Film and the Age of Adventure:
More on Werner Herzog
December 18, 2008

Werner Herzog's documentary Encounters at the End of the World returns obsessively to Ernest Shackleton and his Antarctic explorations in the early part of the 20th century. Right off the bat, on the way to McMurdo Station after getting off the airplane, Herzog films the bus driver pointing out the original cabin built by Shackleton and his men.. and three times in the course of the documentary Herzog adds footage taken by Shackleton.
He first uses Shackleton to point out the immense changes in the human experience of Antarctica.

One hundred years ago the human presence here was the result of genuinely heroic efforts. Now visitors are treated to climate controlled dorm rooms, a cafeteria serving ice cream, and even a yoga studio. Herzog can't wait to get out of McMurdo Station..
Later in the film Herzog returns to this comparison of the early explorers with modern adventures.. and his answer provides an insight into his rationale for making films:
One thing about the early explorers does not feel right: the obsession to be the first one to set foot on the South Pole. It was for personal fame and the glory of the British Empire... But in a way from the South Pole onwards there was no further expansion possible and the empire started to fade into the abyss of history...
Herzog appears to be saying that while he admires the spirit of adventure, these explorers were compromised by a fixation on being "first".. something meaningful only in terms of fame and political capital. The unaffiliated and plain human value of their effort was being lost in this obsession.
Herzog continues:
On the cultural level it meant the end of adventure. Exposing the last unknown spots of this earth was irreversible, but it feels sad that the South Pole or Mt. Everest were not left in peace in their dignity. It may be a futile wish to keep a few white spots on our maps, but human adventure in its original sense lost its meaning, became an issue for the Guinness Book of World Records. Scott and Amundsen were clearly early protagonists and from there on it generated into absurd quests. A Frenchman crossed the Sahara desert in his car set in reverse gear. I am waiting for the first barefoot runner on the summit of Mt. Everest, or the first one hopping to the South Pole on a pogo stick.
So adventure has fallen onto hard times. Explorers of Antarctica like Shackleton were the last of their kind; they filled in the last blank spaces. After them adventure became defined by repeating something in an odd way.. and it's at this point that Herzog breaks of to give us the only footage of the entire film set outside Antarctica: he interviews a man who sets weird records that only Guinness could find interest in documenting.
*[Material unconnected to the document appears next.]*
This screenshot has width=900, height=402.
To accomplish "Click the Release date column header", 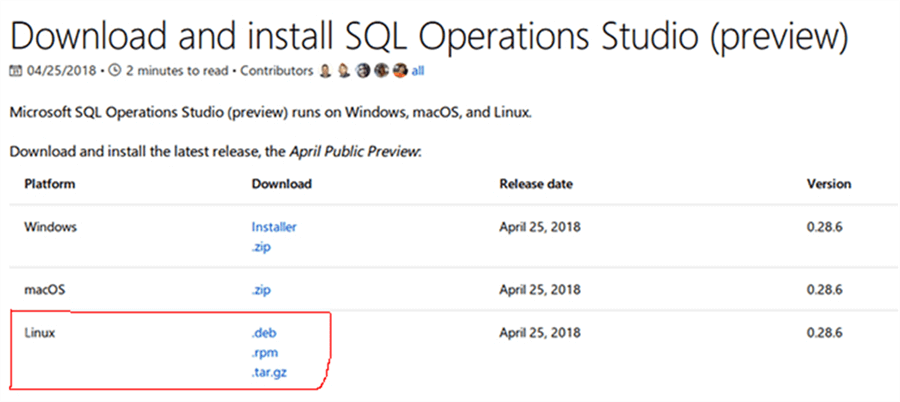I will click(535, 184).
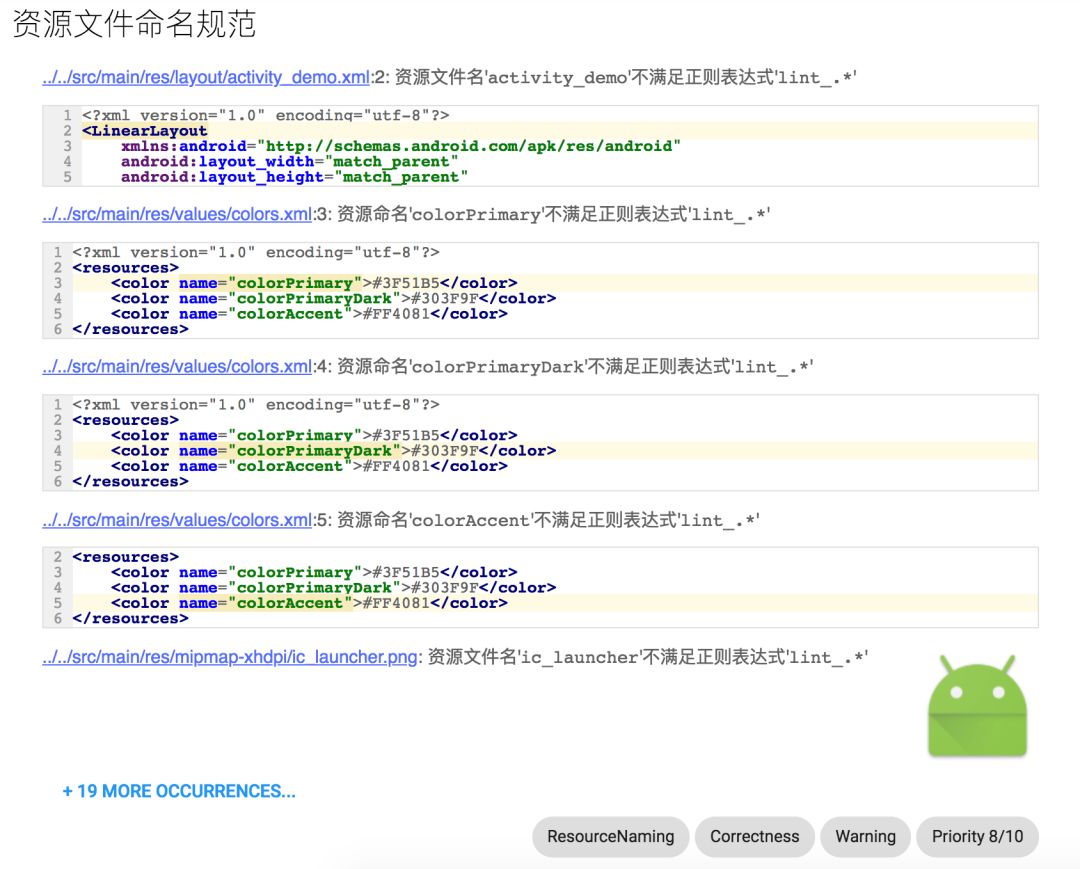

It is a humorous sequence, but Herzog is getting at something serious: adventure and exploration hit a dead end about the time that the South Pole was reached. The big question is Now What? Collectively we have filled that space with meaningless pursuits.. of which world record pogo-sticking is only a colorful example.
It is surely a happy coincidence for Herzog that the beginning of documentary filmmaking corresponds with the last real explorers. He gives us a glimpse of Shackleton standing on a set trying to re-create his experience in the far south:

The maker of Little Dieter Needs to Fly is not going to throw stones at anyone attempting to later re-create an experience! We sense appreciation from Herzog.. and acknowledgment that his work in film represents one form of continuation from the efforts of these men. He will not fall into the trap of "being the first".. but will find his theme in the genuine human struggle with the world. He finds a cue in the work of Shackleton.
A central search throughout the work of Herzog is to locate images that are not empty.. that can speak to our unprecedented time. This search is clear early in his career in Fata Morgana (1971), whose central images mirror what we find in Encounters at the End of the World:

In the audio commentary that comes with the most recent release of this film (from Anchor Bay), Herzog says:
I have been sick and tired of the images that are surrounding us, the posters, the ads in the magazines, and whatever you see on TV. It's so worn out, those antiquated images, images that are not really adequate to our civilization anymore. And that's a dangerous thing.. to have something like that. It's dangerous if a civilization doesn't find an adequate language... I think a quest for new images is something essential.
That is a parallel way of saying what he said above about explorers: We have collectively reached a point at which the old images and symbols have become meaningless, and the only way to respond to this state is to throw it all away and look at the world for ourselves. This loss of meaning can be understood as the same general malaise evident as human beings began to look at a world with no blank spaces.. and to invent little absurd quests for themselves. Film for Herzog is a way of answering that malaise.. and of identifying a new human sense of adventure.